Among the shows bringing the catwalks and fall catalogues onto gallery walls, the two biggest are just across the street from Fashion Week central at the International Center of Photography. Taken separately, Edward Steichen: In High Fashion, The Condé Nast Years, 1923-1937 (featuring the image at right) and Weird Beauty: Fashion Photography Now (at left) are adequate surveys. Both, however, benefit enormously from being seen in tandem. The vast series of studied lines, stripped décors and warm hues in Steichen’s fashion photography during his years as photo editor for Vogue and Vanity Fair might have seemed staid and repetitive alone.

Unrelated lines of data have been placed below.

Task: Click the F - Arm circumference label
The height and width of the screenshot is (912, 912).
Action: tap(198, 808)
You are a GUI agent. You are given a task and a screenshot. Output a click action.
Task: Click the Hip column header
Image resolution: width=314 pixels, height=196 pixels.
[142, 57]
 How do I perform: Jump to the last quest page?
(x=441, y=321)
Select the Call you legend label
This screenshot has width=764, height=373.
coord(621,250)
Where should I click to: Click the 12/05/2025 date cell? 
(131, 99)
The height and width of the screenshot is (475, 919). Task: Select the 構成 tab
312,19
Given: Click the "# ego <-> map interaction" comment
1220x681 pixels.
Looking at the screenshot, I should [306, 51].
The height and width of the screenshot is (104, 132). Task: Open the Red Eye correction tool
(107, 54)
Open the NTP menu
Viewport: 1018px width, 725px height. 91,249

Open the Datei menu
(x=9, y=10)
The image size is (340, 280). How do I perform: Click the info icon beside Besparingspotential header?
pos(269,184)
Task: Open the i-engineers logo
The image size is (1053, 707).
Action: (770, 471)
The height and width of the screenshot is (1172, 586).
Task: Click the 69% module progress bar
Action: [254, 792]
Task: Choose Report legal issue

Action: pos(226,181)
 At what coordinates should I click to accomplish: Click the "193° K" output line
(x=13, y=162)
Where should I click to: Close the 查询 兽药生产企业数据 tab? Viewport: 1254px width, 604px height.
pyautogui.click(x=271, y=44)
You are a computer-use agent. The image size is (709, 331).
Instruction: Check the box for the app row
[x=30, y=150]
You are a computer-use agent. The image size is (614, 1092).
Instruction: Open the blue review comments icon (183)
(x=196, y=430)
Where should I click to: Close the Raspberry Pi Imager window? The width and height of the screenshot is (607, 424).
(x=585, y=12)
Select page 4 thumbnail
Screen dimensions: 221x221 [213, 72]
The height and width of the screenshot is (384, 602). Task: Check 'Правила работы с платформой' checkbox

Taken along with the artists in Fashion Photography Now‘s radical subversions of the photographic and artistic conventions Steichen helped establish, both bodies of work acquire additional depth.
Among the artists tearing through the iconography of art history, popular culture and advertising in Fashion Photography Now, it wouldn’t be entirely surprising to find some of the images that inspired Leah Tinari’s paintings from Sneak a Peek at Chelsea’s Mixed Greens gallery. Her stylized snapshots of a deliciously glamorous and glitzy hedonistic lifestyle are rendered in a hyper-real caricature aesthetic, using vibrant colors to convey dazzling lighting effects. These scenes of wild parties, playful snapshots and sun-drenched jet-set destinations offer nearly satiric glimpses into the exaggerated fashion industry narratives we’ve built up around events like Fashion Week.
A decidedly more sober approach to fashion photography â one very much attuned to Steichen’s aesthetic program â is on display nearby at the nifty Honey Space gallery along the West Side Highway. Walk into the unmarked open doorway in the wall and your eyes will eventually adjust to the cavernous room. Tiberius, Chadwick Tyler’s exhibition of black and white and sepia-toned photographs, adorns the walls. The images’ mythic overtones and muted style lend an air of sanctuary to the simultaneously austere and exciting space. The effect is the closest one can get to stumbling upon prehistoric cave paintings in the wilds of far-West Chelsea.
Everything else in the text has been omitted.